What you are asked to do:
Output the line containing "Open row 1 Receiving Grading Basis lookup" and each line after it through the end of the data, exactly as written, with pictures left out.
:: Available data
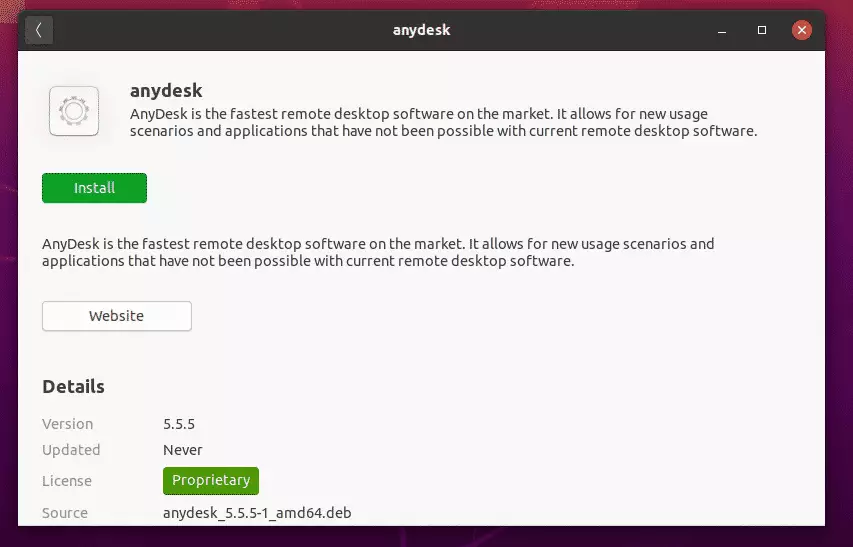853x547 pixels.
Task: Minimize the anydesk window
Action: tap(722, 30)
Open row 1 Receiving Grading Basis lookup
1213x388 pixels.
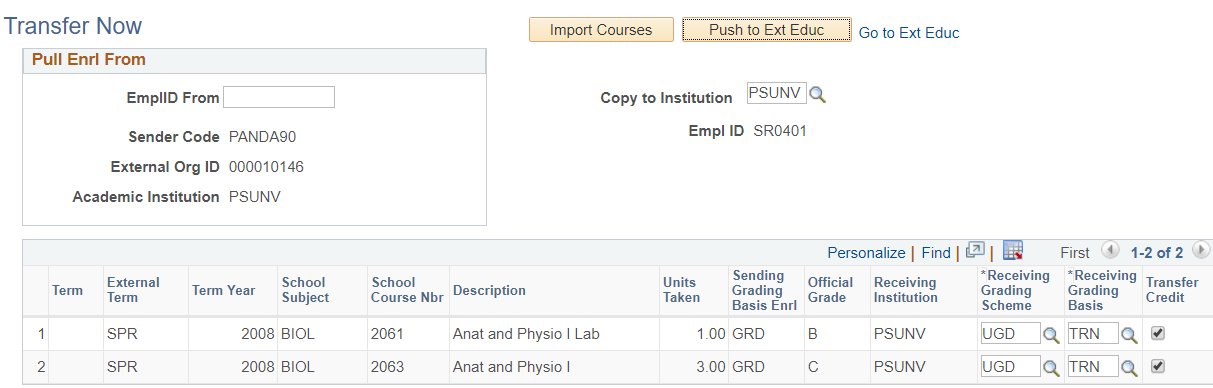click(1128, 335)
::::
Response area:
Open row 1 Receiving Grading Basis lookup
1213x388 pixels.
click(1128, 335)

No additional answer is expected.